Jika kita merujuk pada hadis yang telah disebutkan sebelumnya, maka tukar menukar uang yang biasa dilakukan adalah haram atau tidak sesuai hukum. Ternyata jelas bahwa tukar menukar barang yang sejenis (dalam hal ini uang dengan uang) harus senilai dan tunai.
Sedangkan dalam kegiatan tukar uang yang biasa dilakukan masyarakat, disertai dengan potongan sejumlah tertentu yang harus dibayarkan sebagai kelebihan dari transaksi kepada si penjual. Hal ini menjadikan takaran atau bobot tukar menukar uang tersebut menjadi tidak sama atau tidak senilai antara satu pihak dengan pihak lainnya.
Perkara tersebut juga dijelaskan dalam sebuah hadist Ahmad dan Muslim sebagai berikut:
الذَّهَبُ بِالذَّهَبِ وَالْفِضَّةُ بِالْفِضَّةِ وَالْبُرُّ بِالْبُرِّ وَالشَّعِيرُ بِالشَّعِيرِ وَالتَّمْرُ بِالتَّمْرِ وَالْمِلْحُ بِالْمِلْحِ مِثْلاً بِمِثْلٍ يَدًا بِيَدٍ فَمَنْ زَادَ أَوِ اسْتَزَادَ فَقَدْ أَرْبَى الآخِذُ وَالْمُعْطِى فِيهِ سَوَاءٌ
“Jika emas ditukar dengan emas, perak ditukar dengan perak, gandum ditukar dengan gandum, sya’ir (gandum kasar) ditukar dengan sya’ir, kurma ditukar dengan kurma, dan garam ditukar dengan garam, takaran atau timbangan harus sama dan dibayar tunai. Siapa menambah atau meminta tambahan, maka ia telah melakukan transaksi riba. Baik yang mengambil maupun yang memberinya sama-sama berada dalam dosa.” (HR. Ahmad 11466 & Muslim 4148).
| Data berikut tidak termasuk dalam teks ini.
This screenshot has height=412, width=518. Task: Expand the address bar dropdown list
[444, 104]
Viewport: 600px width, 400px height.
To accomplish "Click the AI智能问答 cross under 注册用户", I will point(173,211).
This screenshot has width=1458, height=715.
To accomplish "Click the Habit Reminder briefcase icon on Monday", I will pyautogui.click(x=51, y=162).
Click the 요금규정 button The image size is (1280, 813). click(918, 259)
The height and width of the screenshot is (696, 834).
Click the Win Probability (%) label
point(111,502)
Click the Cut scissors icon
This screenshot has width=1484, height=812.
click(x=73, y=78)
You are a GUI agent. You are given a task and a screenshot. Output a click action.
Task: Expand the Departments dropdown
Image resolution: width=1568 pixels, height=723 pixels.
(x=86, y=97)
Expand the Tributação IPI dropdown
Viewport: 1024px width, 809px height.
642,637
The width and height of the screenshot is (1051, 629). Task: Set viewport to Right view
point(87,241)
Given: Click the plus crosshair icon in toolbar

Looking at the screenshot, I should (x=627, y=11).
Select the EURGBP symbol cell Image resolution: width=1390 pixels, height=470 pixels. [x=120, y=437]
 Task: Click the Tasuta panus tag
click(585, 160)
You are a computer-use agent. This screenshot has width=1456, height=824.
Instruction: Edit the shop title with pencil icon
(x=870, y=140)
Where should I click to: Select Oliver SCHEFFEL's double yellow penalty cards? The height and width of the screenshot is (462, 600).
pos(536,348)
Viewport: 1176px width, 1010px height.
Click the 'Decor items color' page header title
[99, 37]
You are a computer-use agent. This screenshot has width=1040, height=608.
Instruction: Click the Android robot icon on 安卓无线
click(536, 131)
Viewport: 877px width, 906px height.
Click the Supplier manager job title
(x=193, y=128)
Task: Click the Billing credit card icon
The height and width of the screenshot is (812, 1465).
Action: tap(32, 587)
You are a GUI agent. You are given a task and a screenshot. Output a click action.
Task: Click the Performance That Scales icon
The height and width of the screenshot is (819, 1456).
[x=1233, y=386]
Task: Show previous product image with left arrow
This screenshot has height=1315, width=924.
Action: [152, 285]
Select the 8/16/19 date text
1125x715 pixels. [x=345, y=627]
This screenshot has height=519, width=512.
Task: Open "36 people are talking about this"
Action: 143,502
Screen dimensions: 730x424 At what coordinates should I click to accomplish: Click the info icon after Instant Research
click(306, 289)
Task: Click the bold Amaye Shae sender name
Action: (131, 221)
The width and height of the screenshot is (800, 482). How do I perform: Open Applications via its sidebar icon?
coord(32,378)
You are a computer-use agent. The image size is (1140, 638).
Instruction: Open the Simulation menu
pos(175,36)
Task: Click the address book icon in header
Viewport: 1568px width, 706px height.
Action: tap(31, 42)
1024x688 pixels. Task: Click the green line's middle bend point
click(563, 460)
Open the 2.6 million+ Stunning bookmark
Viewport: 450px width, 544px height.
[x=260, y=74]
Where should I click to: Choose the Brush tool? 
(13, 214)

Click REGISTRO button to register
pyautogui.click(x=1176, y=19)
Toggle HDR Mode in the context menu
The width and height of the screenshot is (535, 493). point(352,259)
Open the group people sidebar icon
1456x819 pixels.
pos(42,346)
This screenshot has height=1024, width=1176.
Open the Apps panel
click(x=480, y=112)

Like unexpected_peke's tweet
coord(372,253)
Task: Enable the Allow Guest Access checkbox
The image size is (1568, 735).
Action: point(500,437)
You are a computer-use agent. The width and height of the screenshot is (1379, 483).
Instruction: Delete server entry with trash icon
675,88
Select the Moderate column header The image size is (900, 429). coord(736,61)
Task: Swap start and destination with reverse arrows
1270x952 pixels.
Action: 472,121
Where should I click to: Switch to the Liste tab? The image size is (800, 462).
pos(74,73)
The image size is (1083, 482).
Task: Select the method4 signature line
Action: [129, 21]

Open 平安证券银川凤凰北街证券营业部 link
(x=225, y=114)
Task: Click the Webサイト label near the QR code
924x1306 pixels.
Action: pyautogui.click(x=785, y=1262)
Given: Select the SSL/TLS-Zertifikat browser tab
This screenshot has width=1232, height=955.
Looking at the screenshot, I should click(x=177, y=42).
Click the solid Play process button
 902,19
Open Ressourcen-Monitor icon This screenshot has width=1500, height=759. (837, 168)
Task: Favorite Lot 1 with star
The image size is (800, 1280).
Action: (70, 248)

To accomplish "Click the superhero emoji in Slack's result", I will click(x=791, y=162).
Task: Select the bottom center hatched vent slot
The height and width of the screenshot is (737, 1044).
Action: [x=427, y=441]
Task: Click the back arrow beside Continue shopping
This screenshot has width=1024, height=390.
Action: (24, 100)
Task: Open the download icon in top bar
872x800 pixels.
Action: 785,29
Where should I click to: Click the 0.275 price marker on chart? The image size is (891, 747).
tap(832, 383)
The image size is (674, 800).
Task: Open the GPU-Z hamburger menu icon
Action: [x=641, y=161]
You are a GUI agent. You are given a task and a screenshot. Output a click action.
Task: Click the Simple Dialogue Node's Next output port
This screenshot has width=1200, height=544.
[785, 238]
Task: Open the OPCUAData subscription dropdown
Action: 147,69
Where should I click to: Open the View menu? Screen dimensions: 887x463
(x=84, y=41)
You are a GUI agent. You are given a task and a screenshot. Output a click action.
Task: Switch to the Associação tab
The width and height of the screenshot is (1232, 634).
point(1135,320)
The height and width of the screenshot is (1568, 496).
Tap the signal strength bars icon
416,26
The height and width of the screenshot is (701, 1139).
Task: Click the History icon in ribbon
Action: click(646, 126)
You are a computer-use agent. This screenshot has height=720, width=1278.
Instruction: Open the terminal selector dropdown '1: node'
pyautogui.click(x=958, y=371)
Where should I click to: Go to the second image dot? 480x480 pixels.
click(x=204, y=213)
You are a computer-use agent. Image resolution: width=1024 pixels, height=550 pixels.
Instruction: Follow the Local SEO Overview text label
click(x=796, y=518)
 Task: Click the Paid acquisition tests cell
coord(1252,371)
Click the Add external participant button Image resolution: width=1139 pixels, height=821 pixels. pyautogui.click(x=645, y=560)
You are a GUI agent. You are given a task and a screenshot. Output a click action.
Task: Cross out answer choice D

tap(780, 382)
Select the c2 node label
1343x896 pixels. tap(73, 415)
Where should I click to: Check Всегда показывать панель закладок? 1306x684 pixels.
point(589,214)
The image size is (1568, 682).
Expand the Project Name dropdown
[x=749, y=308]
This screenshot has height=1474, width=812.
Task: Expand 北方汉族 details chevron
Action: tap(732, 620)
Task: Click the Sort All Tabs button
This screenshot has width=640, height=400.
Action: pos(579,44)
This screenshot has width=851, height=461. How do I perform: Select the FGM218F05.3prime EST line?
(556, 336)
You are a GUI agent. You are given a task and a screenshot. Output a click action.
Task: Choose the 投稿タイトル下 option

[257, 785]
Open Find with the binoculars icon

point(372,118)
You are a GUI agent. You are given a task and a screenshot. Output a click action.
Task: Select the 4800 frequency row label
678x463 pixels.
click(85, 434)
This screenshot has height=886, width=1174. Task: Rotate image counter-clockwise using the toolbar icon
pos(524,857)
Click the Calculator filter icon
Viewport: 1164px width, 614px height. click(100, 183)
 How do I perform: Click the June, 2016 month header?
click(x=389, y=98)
Jelas sudah hukum menukar uang baru untuk lebaran dalam lebaran. Oleh karena itu, umat muslim lebih memerhatikan syarat dan hukumnya agar tidak terjerumus ke dalam riba. Sangat disayangkan apabila niat baik berbagi, justru menjadi dosa karena ketidaktahuan.